Neutrinoless double beta decay is a theoretical event in which two neutrons in an atom’s nucleus transform into protons without producing the usual two antineutrinos. If confirmed, this would demonstrate that neutrinos are their own antiparticles, a revelation that could reshape our understanding of fundamental physics. Standard double beta decay has been observed, where two neutrons convert to two protons, releasing two electrons and two antineutrinos.

In a recent study published in the journal Science, CUORE researchers reported that neutrinoless double beta decay occurs no more than once every 50 septillion years, an extremely rare event that highlights the difficulty of the search. The team utilized an advanced algorithm to filter out background noise—such as vibrations from researchers, ocean waves, and seismic activity—similar to the function of noise-cancelling headphones.

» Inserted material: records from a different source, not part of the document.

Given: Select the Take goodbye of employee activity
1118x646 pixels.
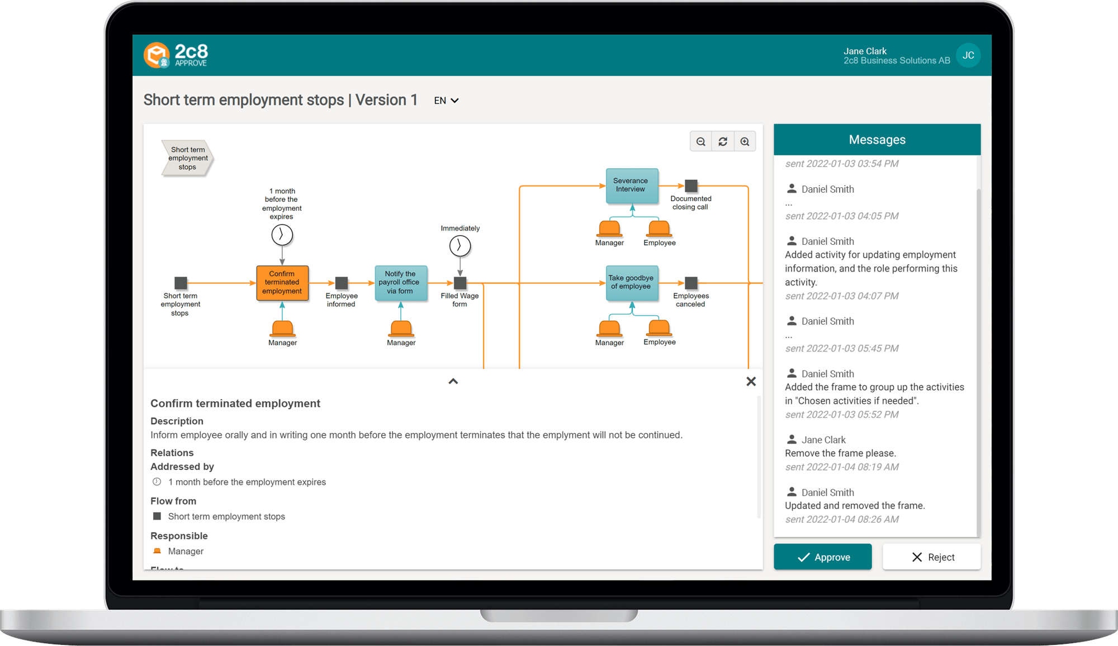Looking at the screenshot, I should [632, 283].
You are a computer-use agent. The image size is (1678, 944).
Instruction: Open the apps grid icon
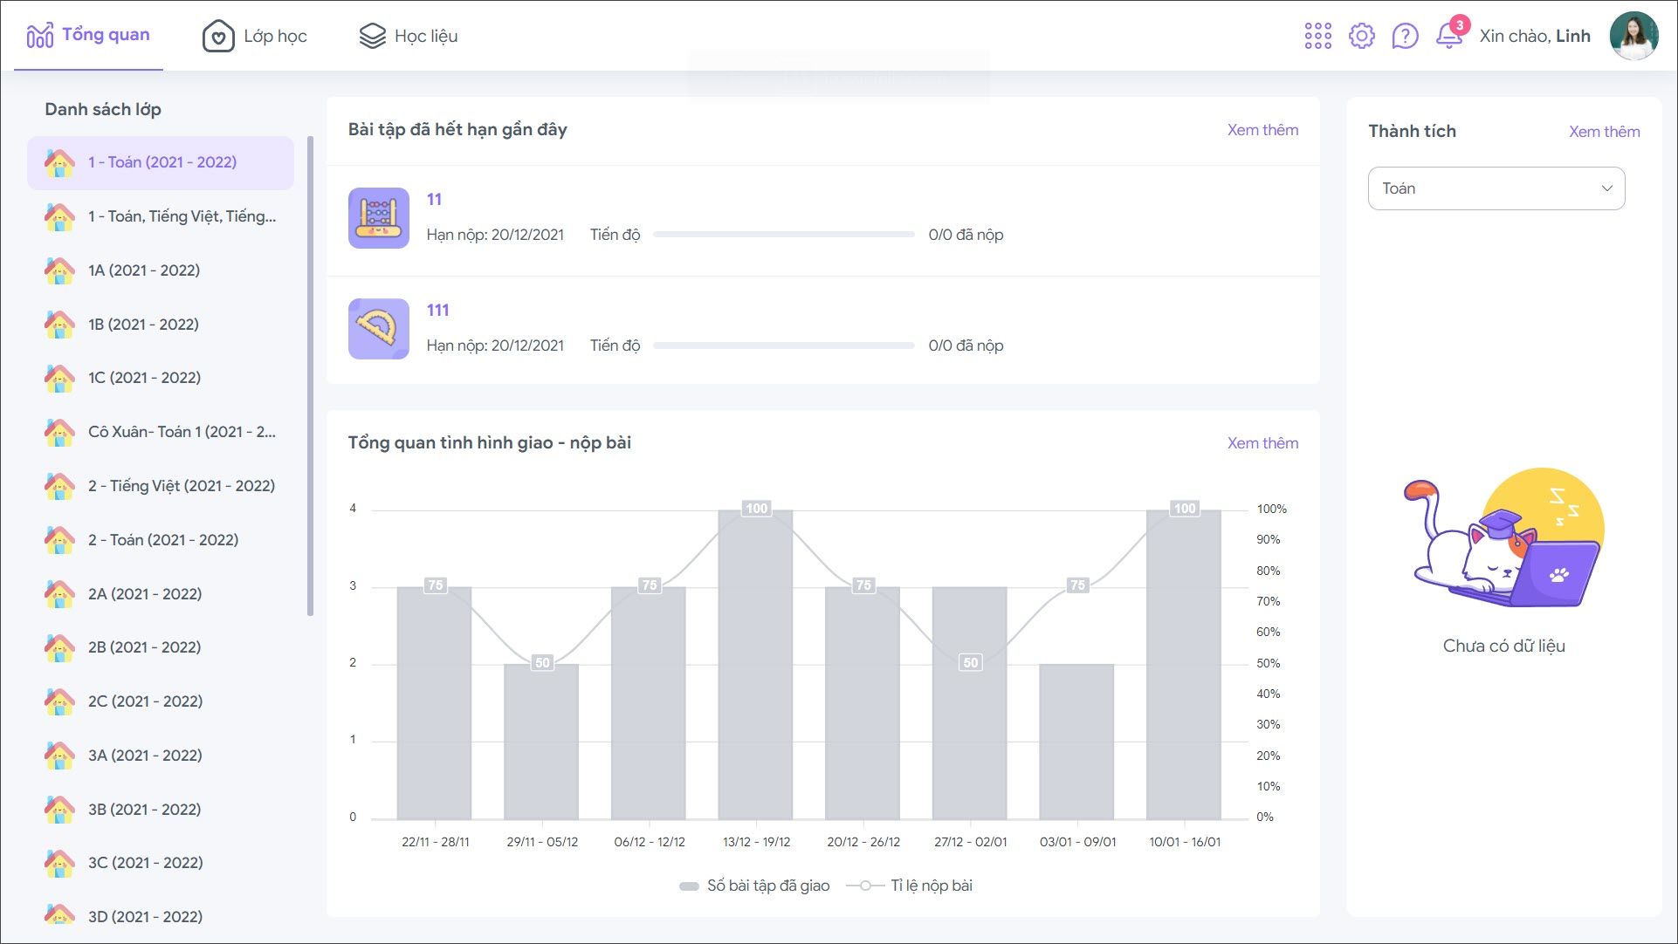pos(1317,36)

Reina Maruyama, a professor of physics and astronomy at Yale University and a member of the CUORE team, emphasized, “The focus of this data release is understanding sources of external vibrations and learning how to subtract that from our data to better search for this extremely rare decay.” The CUORE facility is strategically located in the Gran Sasso National Laboratory, nearly a mile below ground, surrounded by lead shielding sourced from a 2,000-year-old Roman shipwreck, to minimize radiation interference.

Despite these protective measures, some vibrational noise penetrates the environment. To combat this, the research team installed over two dozen sensors to monitor temperature, sound, vibration, and electrical interference near the detector. By correlating sensor data with the experimental findings, the team identified which signals were extraneous and could be disregarded.

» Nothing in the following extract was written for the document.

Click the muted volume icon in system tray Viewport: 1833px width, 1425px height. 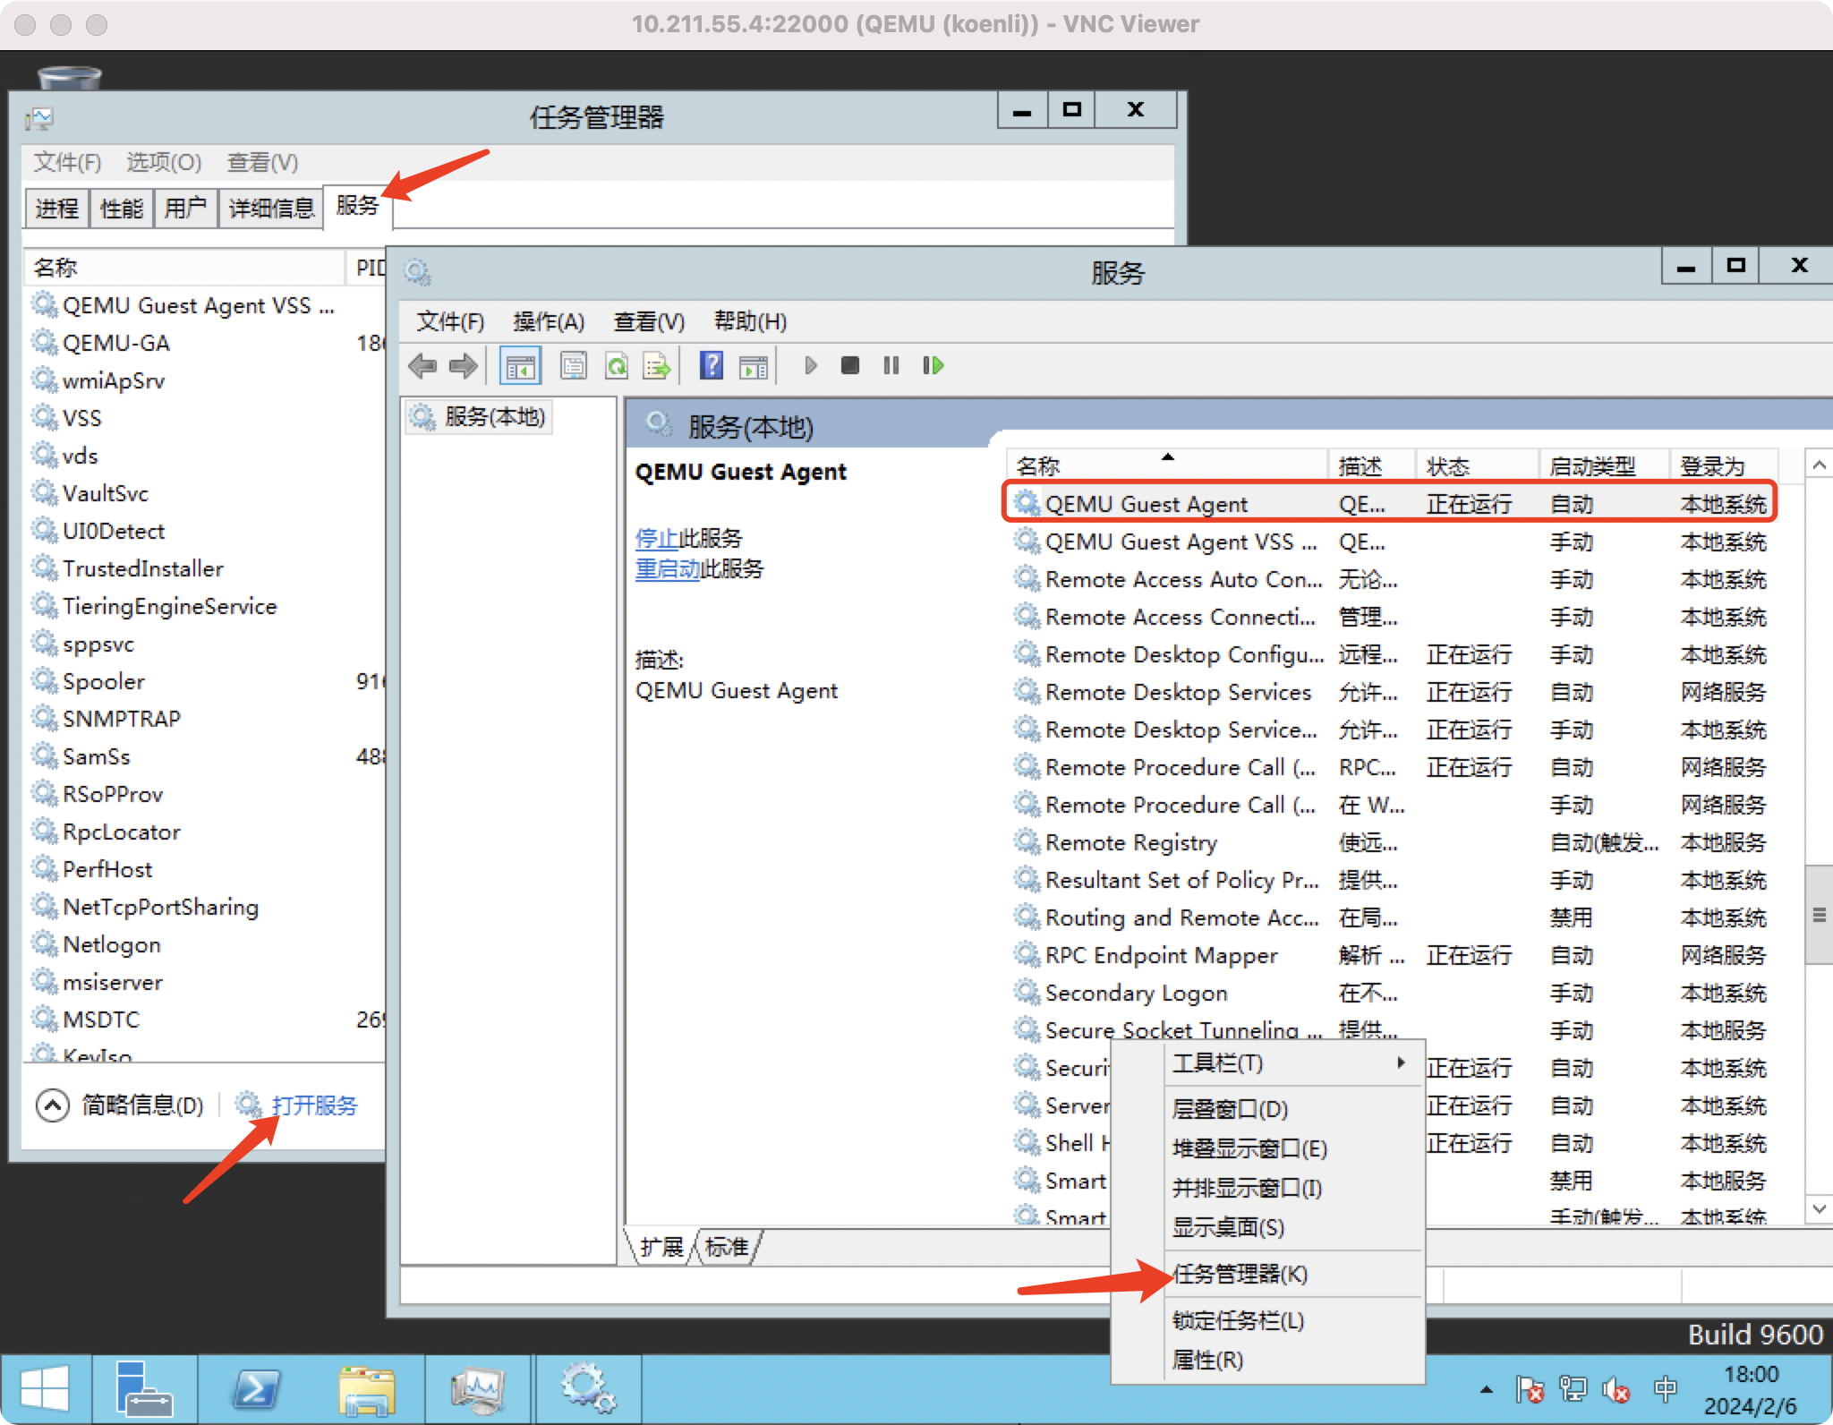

The CUORE experiment, which began operations in 2017, is a collaborative effort led by the U.S. Department of Energy’s Lawrence Berkeley National Laboratory and involves more than 20 research institutions, including Yale. Data collection will continue through the end of this year, after which the successor experiment, the CUORE Upgrade with Particle Identification (CUPID), will take over the search for neutrinoless double beta decay.

CUPID aims to enhance the sensitivity of the experiment by incorporating advanced light sensors into its thermal detectors, improving event identification and background discrimination. The new setup will also utilize enriched molybdenum crystals instead of tellurium, further refining the detection process.

Detecting neutrinoless double beta decay could have profound implications. As noted by Karsten Heeger, the Eugene Higgins Professor of Physics at Yale and an international spokesperson for CUPID, “This unique nature of neutrinos may explain the matter-antimatter asymmetry in the universe—the fact that there is more matter than antimatter.” He added that it would challenge a fundamental principle of the Standard Model of Particle Physics known as lepton number conservation.

Yale researchers play a pivotal role in both CUORE and CUPID, contributing to low-energy analysis and mitigating backgrounds induced by muons. Alongside Maruyama and Heeger, key contributors include research scientist Penny Slocum, postdoctoral researcher Tyler Johnson, and engineer James Wilhelmi, with support from graduate students Ridge Liu, Maya Moore, Zach Muraskin, and former graduate student Samantha Pagan.

As the scientific community watches closely, the CUORE project continues to pave the way for groundbreaking discoveries in the realm of particle physics, with potential impacts that reach far beyond the laboratory’s confines.